Task to carry out: Put each line of the material below, from its first line through the line containing "(x=678, y=313)", both included, into a JSON list of strings with one string per line. Leave out blank lines.

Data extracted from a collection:
↓↓↓

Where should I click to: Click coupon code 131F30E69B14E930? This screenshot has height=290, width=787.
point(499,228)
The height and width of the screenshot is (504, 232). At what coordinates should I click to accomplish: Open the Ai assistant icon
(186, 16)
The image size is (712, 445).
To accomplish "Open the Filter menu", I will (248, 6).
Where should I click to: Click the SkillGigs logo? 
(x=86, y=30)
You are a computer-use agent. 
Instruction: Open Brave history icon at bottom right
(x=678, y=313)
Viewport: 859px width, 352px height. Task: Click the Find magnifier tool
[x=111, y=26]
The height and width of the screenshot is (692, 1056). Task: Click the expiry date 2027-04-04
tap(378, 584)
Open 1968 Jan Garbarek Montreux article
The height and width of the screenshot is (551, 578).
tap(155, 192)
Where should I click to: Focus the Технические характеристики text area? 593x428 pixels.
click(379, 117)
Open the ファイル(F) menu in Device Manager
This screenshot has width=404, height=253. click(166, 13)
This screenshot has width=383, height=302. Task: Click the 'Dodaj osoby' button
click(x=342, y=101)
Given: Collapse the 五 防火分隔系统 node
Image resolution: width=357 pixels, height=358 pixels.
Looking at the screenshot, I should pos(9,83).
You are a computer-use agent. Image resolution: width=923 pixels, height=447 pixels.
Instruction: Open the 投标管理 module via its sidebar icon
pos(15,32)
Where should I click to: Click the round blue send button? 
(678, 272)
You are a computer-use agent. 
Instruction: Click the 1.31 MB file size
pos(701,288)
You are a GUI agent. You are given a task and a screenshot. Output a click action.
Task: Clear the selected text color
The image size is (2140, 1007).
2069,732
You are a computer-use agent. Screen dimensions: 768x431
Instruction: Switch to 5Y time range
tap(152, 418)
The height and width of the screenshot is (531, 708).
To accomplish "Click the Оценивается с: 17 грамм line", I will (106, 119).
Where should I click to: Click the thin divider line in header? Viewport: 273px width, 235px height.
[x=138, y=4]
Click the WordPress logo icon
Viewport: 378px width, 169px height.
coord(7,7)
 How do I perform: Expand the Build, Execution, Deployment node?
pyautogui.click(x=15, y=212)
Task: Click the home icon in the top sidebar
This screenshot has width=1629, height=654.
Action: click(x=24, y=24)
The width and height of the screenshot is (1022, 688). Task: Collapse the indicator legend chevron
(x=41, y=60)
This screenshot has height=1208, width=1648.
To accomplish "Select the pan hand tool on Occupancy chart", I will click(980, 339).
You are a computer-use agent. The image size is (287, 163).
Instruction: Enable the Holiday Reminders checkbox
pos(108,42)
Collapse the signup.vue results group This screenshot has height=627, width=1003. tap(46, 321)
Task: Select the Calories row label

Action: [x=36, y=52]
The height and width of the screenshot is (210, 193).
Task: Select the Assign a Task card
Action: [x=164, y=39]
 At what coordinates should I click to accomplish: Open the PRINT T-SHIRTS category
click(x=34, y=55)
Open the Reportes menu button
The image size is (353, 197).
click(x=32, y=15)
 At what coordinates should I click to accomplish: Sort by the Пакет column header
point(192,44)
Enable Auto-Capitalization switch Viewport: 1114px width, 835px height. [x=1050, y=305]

↑↑↑

Exercise answer:
[
  "Where should I click to: Click coupon code 131F30E69B14E930? This screenshot has height=290, width=787.",
  "point(499,228)",
  "The height and width of the screenshot is (504, 232). At what coordinates should I click to accomplish: Open the Ai assistant icon",
  "(186, 16)",
  "The image size is (712, 445).",
  "To accomplish \"Open the Filter menu\", I will (248, 6).",
  "Where should I click to: Click the SkillGigs logo? ",
  "(x=86, y=30)",
  "You are a computer-use agent. ",
  "Instruction: Open Brave history icon at bottom right",
  "(x=678, y=313)"
]